▶ **The data**
--- START ---

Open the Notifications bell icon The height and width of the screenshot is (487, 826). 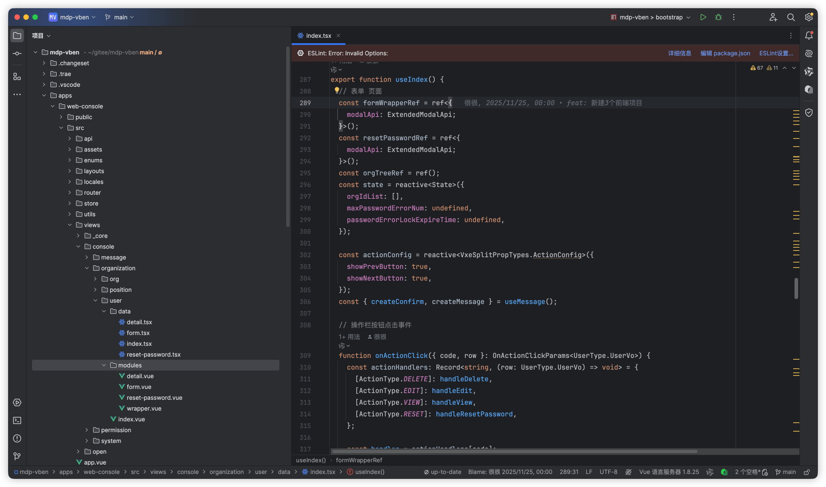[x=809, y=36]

--- END ---
--- START ---

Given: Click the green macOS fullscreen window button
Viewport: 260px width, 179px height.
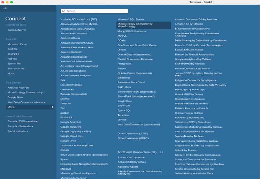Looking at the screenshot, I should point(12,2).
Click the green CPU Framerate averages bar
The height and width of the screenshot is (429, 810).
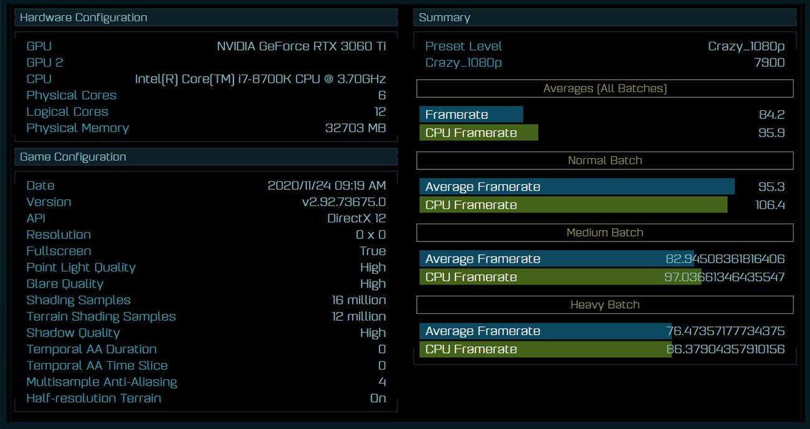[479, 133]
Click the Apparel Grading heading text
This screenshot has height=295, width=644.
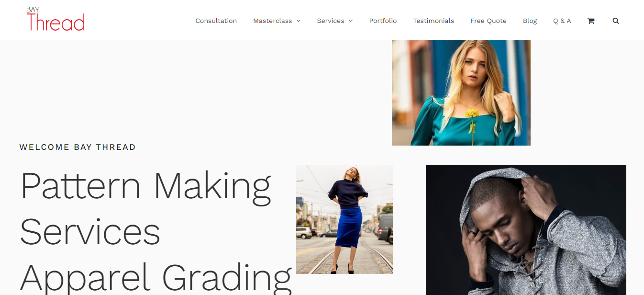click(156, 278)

--- END ---
--- START ---

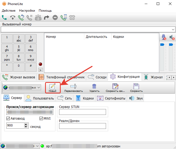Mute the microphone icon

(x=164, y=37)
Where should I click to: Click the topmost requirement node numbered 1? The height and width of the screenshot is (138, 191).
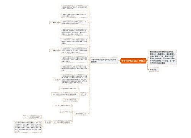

--- END ---

▶ **Work to complete**
Take the lines above starting at the one containing "Given: Click the" and ending at the one containing "Click the Apparel Grading heading text", and print them again exactly, without pictures.

▶ **Result of the task**
Given: Click the green macOS fullscreen window button
Viewport: 260px width, 179px height.
Looking at the screenshot, I should point(12,2).
Click the green CPU Framerate averages bar
The height and width of the screenshot is (429, 810).
[479, 133]
Click the Apparel Grading heading text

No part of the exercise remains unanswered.